Jugement Au fond, origine Conseil de Prud'hommes - Formation paritaire d'ANGERS, décision attaquée en date du 22 Janvier 2020, enregistrée sous le n° 18/00604





ARRÊT DU 15 Septembre 2022





APPELANTE :



Madame [I] [Z]

[Adresse 1]

[Localité 2]



représentée par Me

Bertrand SALQUAIN de la SELARL INTER BARREAUX NANTES ANGERS ATLANTIQUE AVOCATS ASSOCIES, avocat au barreau de NANTES







INTIMEE :



S.A.S.U. SUN CITY Prise en la personne de son représentant légal domicilié ...

COUR D'APPEL

d'ANGERS

Chambre Sociale

ARRÊT N°

Numéro d'inscription au répertoire général : N° RG 20/00087 - N° Portalis DBVP-V-B7E-EULI.

Jugement Au fond, origine Conseil de Prud'hommes - Formation paritaire d'ANGERS, décision attaquée en date du 22 Janvier 2020, enregistrée sous le n° 18/00604

ARRÊT DU 15 Septembre 2022

APPELANTE :

Madame [I] [Z]

[Adresse 1]

[Localité 2]

représentée par Me Bertrand SALQUAIN de la SELARL INTER BARREAUX NANTES ANGERS ATLANTIQUE AVOCATS ASSOCIES, avocat au barreau de NANTES

INTIMEE :

S.A.S.U. SUN CITY Prise en la personne de son représentant légal domicilié en cette qualité audit siège

[Adresse 3]

[Localité 4]

représentée par Me Bertrand CREN de la SELARL LEXCAP, avocat postulant au barreau d'ANGERS et par Maître CAHEN, avocat plaidant au barreau de PARIS

COMPOSITION DE LA COUR :

En application des dispositions de l'article 945-1 du code de procédure civile, l'affaire a été débattue le 04 Avril 2022 à 9 H 00, en audience publique, les parties ne s'y étant pas opposées, devant Madame GENET, conseiller chargé d'instruire l'affaire.

Ce magistrat a rendu compte des plaidoiries dans le délibéré de la cour, composée de :

Président : Madame Estelle GENET

Conseiller : Madame Marie-Christine DELAUBIER

Conseiller : Mme Nathalie BUJACOUX

Greffier lors des débats : Madame Viviane BODIN

ARRÊT :

prononcé le 15 Septembre 2022, contradictoire et mis à disposition au greffe de la cour, les parties en ayant été préalablement avisées dans les conditions prévues au deuxième alinéa de l'article 450 du code de procédure civile.

Signé par Madame GENET, conseiller faisant fonction de président, et par Madame Viviane BODIN, greffier auquel la minute de la décision a été remise par le magistrat signataire.

*******

FAITS ET PROCÉDURE :

Mme [I] [Z] a été embauchée par la société [P] [G] à compter du 2 juillet 1984, en qualité de patronière gradueuse.

À la suite de la cession à plusieurs reprises du fonds de commerce, elle était embauchée par la SAS Sun City à compter du 8 décembre 2016 et occupait un poste de modéliste.
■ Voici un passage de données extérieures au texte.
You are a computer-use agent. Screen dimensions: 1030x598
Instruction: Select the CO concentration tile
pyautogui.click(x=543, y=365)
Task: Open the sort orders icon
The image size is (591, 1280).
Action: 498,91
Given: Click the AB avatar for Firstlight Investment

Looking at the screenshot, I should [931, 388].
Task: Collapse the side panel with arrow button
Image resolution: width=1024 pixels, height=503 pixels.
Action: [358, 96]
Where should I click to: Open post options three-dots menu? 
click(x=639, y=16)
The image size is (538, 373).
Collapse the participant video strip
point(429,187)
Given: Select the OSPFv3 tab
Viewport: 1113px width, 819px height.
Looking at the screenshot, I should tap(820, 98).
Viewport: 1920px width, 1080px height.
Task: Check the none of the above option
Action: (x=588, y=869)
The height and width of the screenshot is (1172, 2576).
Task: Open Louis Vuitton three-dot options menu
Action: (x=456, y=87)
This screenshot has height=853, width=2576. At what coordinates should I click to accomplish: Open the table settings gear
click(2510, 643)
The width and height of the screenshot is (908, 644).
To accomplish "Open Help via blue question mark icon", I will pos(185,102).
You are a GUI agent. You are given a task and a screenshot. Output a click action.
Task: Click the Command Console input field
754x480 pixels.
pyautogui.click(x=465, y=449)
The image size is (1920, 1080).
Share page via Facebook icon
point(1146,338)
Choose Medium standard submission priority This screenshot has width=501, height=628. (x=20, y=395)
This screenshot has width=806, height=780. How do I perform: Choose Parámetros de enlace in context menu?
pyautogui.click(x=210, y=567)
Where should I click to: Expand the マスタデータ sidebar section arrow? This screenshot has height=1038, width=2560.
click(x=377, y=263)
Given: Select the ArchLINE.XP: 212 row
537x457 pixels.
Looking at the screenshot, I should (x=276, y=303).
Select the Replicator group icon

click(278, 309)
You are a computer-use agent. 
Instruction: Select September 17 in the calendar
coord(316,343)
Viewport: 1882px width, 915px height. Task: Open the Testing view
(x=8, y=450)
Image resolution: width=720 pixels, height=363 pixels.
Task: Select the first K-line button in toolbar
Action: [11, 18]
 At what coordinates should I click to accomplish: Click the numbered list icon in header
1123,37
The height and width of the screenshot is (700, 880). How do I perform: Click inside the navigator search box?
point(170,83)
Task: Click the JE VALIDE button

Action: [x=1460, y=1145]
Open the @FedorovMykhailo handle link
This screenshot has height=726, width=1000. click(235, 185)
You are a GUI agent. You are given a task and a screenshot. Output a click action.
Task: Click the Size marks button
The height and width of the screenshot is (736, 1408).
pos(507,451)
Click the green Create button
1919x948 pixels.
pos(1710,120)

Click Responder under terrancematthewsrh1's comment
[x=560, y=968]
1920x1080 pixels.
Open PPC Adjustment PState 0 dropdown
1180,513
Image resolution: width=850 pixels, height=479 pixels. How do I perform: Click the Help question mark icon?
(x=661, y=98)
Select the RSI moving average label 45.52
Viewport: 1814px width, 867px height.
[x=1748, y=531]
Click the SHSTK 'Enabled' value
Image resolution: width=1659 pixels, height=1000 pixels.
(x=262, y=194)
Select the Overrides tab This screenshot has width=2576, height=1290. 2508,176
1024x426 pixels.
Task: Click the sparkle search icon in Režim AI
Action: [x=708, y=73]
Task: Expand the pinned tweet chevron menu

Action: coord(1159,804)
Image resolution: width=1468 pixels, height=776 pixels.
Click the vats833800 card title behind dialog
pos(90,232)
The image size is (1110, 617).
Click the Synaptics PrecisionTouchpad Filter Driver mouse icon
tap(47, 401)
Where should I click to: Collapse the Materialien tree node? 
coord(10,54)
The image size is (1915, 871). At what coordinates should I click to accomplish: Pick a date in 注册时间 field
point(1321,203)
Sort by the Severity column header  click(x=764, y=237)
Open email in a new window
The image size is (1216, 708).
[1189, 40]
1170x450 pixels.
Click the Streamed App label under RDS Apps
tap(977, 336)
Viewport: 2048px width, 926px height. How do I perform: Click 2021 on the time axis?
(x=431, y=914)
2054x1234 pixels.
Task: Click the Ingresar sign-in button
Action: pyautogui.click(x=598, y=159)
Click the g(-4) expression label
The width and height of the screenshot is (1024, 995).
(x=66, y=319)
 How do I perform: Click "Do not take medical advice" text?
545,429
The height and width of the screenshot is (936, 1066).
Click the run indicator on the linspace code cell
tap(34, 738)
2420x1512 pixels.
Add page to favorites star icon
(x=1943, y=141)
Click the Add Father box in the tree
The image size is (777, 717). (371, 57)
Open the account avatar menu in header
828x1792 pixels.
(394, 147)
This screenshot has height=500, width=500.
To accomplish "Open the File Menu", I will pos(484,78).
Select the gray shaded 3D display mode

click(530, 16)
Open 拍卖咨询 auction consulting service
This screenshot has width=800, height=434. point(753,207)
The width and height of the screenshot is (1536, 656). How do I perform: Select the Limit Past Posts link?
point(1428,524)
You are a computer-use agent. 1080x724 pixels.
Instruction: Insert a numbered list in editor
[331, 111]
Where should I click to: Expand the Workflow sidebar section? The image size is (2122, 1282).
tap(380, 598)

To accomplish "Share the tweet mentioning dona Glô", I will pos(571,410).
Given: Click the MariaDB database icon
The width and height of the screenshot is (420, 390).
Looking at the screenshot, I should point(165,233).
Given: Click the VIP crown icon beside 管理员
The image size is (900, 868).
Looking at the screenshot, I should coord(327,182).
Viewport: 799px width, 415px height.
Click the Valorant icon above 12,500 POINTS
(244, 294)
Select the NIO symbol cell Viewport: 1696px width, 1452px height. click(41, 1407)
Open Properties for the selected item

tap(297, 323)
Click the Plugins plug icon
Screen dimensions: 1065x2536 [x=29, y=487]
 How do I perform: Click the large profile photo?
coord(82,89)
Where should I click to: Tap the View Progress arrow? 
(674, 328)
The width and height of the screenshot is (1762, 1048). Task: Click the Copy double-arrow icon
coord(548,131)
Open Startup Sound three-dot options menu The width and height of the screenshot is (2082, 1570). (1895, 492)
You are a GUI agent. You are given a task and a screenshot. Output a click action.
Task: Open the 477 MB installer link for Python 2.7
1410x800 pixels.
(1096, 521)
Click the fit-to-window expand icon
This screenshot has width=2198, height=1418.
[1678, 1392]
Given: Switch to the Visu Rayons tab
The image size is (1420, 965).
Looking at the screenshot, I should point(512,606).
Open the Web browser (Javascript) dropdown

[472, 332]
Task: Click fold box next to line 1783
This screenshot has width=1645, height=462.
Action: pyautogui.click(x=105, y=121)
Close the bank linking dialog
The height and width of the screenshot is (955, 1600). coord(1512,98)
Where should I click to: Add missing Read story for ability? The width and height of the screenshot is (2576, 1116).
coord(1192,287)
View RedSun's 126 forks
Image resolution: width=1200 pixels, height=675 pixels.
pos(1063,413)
Son contrat de travail était soumis à la convention collective nationale des industries de l'habillement. Elle percevait en dernier état de la relation de travail un salaire mensuel de 2873,57 euros brut.

Par courrier du 19 avril 2018, l'employeur a convoqué Mme [Z] à un entretien préalable à un éventuel licenciement pour motif économique. Le licenciement lui a été notifié par courrier en date du 14 mai 2018.

Par requête reçue au greffe le 19 décembre 2018, Mme [Z] a saisi le conseil de prud'hommes d'Angers d'une contestation de son licenciement.

Par jugement en date du 22 janvier 2020, le conseil de prud'hommes d'Angers a:

- jugé que le licenciement de Mme [I] [Z] est dépourvu de cause réelle et sérieuse par méconnaissance par la société Sun City de son obligation de reclassement ;

- condamné la société Sun City à payer à Mme [I] [Z] une indemnité de 25'000 euros pour licenciement sans cause réelle et sérieuse ;

- dit que cette somme produit intérêt au taux légal à compter de la date du jugement ;

- dit qu'il n'y a pas lieu d'ordonner l'exécution provisoire du jugement en application de l'article 515 du code de procédure civile ;

- débouté la société Sun City de ses demandes ;

- ordonné le remboursement à Pôle Emploi des indemnités allouées à Mme [I] [Z] dans la limite de 3 mois ;

- condamné la société Sun City à payer à Mme [I] [Z] la somme de 1000 euros sur le fondement des dispositions de l'article 700 du code de procédure civile, ainsi qu'aux dépens.

Pour statuer en ce sens, les premiers juges ont considéré que le licenciement reposait bien sur un motif économique, mais que l'employeur ne justifiait pas des recherches et des actions menées en vue de reclasser la salariée, sur les postes le cas échéant disponibles, de même catégorie ou de catégorie inférieure, au sein de sa propre organisation, celle notamment engendrée par la nouvelle stratégie économique, comme au sein du groupe.

Mme [Z] a interjeté appel de cette décision par déclaration transmise par voie électronique au greffe de la cour d'appel le 20 février 2020.

La SAS Sun City a constitué avocat en sa qualité de partie intimée, par voie électronique le 6 mars 2020.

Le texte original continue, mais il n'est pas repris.